受記憶體限制但不受頻寬限制：批次1大型語言模型解碼中的物理AI推論鴻溝

摘要

物理AI系统，包括机器人、自动驾驶汽车、具身智能体以及边缘副驾，其运行推理工作负载通常与云端大语言模型（LLM）服务不同：采用单流、batch-1的自回归解码模式，即单一机器人、摄像头数据流或用户会话需等待生成下一个token。此类工作负载通常被描述为受内存带宽限制。每个解码步骤需流式加载模型权重与活跃的KV缓存，因此延迟应与峰值HBM带宽成正比。我们表明，这一描述虽正确但不完整。我们测量了三款7至8B级GQA Transformer模型在四种NVIDIA GPU（H100 SXM5、A100-80GB SXM4、L40S及L4）上的batch-1解码性能，评估了2048至16384范围的上下文长度，并在受控的bf16 SDPA设置下产生了44个有效数据点。结果显示，峰值HBM带宽的利用率随峰值带宽提升而下降。以Qwen-2.5-7B在ctx=2048条件下的典型测试为例，L4达到了约81%的分析内存下限，而H100仅达到27%。物理AI解码虽以内存为瓶颈，但更快的存储器并未带来成比例的延迟改善。我们通过CUDA Graphs的A/B实验验证了这一缺失因素。在H100上，ctx=2048条件下，CUDA Graphs在N=10次新会话中使解码延迟提升了1.259倍（95%自助法置信区间为1.253-1.267）。而在L4上，同样操作仅提升1.028倍。这分离出了启动端开销——它在快速GPU上显著可见，但在较慢、受带宽限制的GPU上基本隐藏。部署层面的启示是：内存优化带来的收益仅在运行时实际兑现时才有效。在L4上，bf16解码已接近内存下限，但常见的量化路径并未实现预期的4倍权重流量缩减：bnb-nf4达59.36毫秒/步，AutoAWQ+Marlin达45.24毫秒/步（基线为bf16的62.32毫秒/步）。而采用Ada调优int4内核的GPTQ+ExLlamaV2，则达到了17.36毫秒/步。

English

Physical AI systems, including robots, autonomous vehicles, embodied agents and edge copilots, often run a different inference workload from cloud LLM serving: single-stream, batch-1 autoregressive decode, where one robot, camera feed or user session waits on the next token. This workload is usually described as memory-bandwidth-bound. Each decode step streams model weights and the active KV cache, so latency should scale with peak HBM bandwidth. We show that this account is true but incomplete. We measure batch-1 decode for three 7 to 8B-class GQA transformers across four NVIDIA GPUs: H100 SXM5, A100-80GB SXM4, L40S and L4. We evaluate context lengths from 2048 to 16384, producing 44 valid cells under a controlled bf16 SDPA setup.

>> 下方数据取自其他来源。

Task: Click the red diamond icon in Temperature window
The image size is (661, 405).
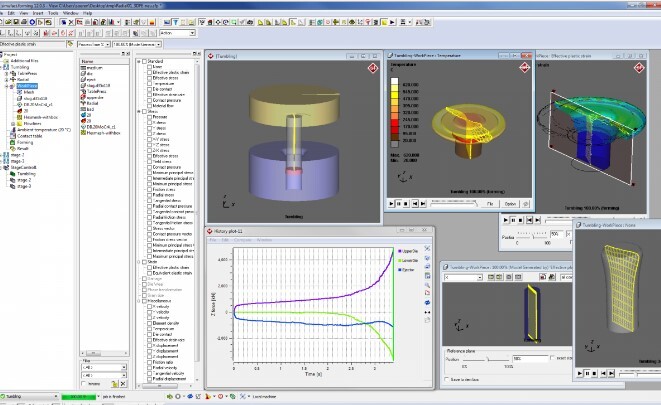Action: [x=526, y=69]
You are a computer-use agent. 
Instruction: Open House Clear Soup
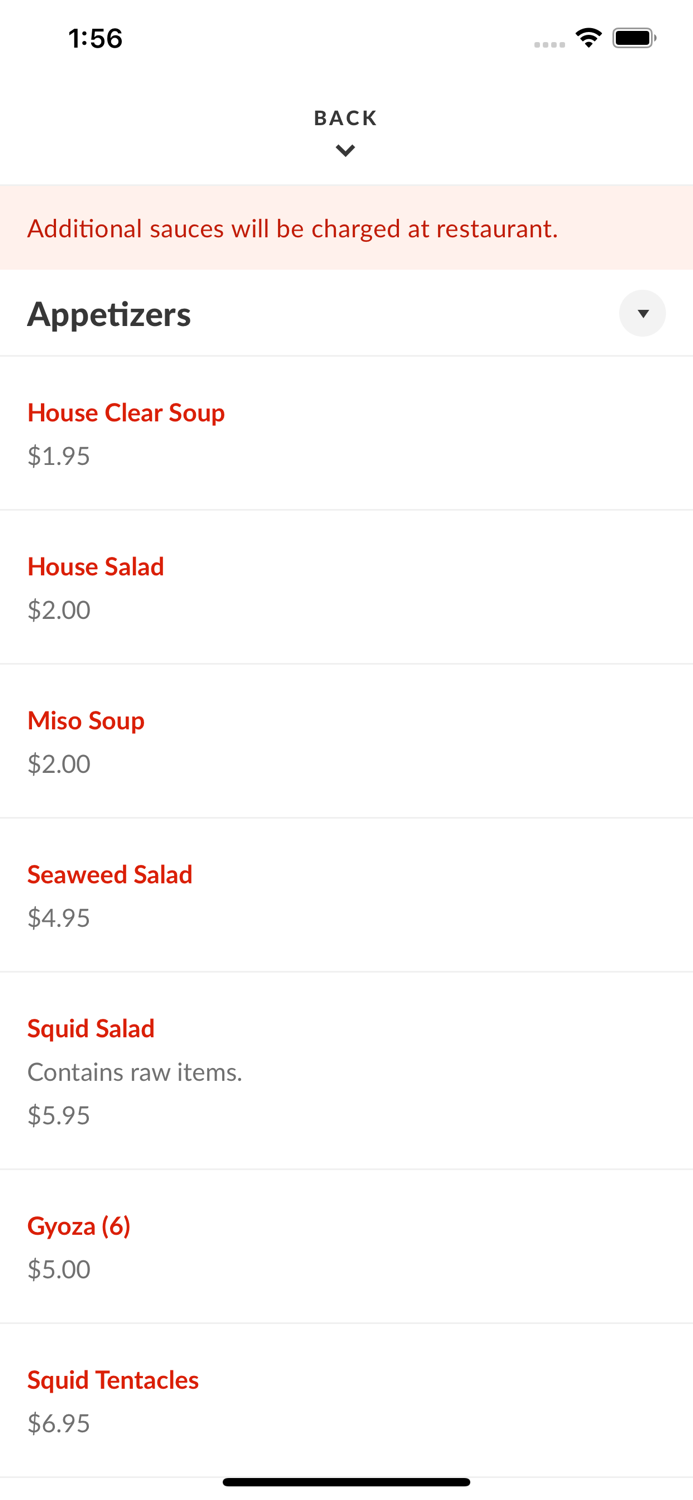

The achieved fraction of peak HBM bandwidth falls as peak bandwidth rises. On the headline Qwen-2.5-7B ctx=2048 cell, an L4 reaches roughly 81 percent of its analytic memory floor, while an H100 reaches only 27 percent. Physical-AI decode is memory-dominated, but faster memory does not translate into proportional latency gains. We test the missing term with a CUDA Graphs A/B experiment. On H100 at ctx=2048, CUDA Graphs improves decode latency by 1.259x across N=10 fresh sessions, with a 95 percent bootstrap confidence interval of 1.253 to 1.267. On L4, the same intervention gives only 1.028x. This isolates a launch-side overhead that becomes visible on fast GPUs but remains mostly hidden on slower, bandwidth-bound GPUs. The deployment implication is that memory savings matter only when the runtime realises them. On L4, bf16 decode sits close to the memory floor, but common quantised paths do not recover the expected 4x weight-traffic reduction: bnb-nf4 reaches 59.36 ms/step and AutoAWQ+Marlin reaches 45.24 ms/step from a 62.32 ms bf16 baseline. GPTQ+ExLlamaV2, with Ada-tuned int4 kernels, reaches 17.36 ms/step.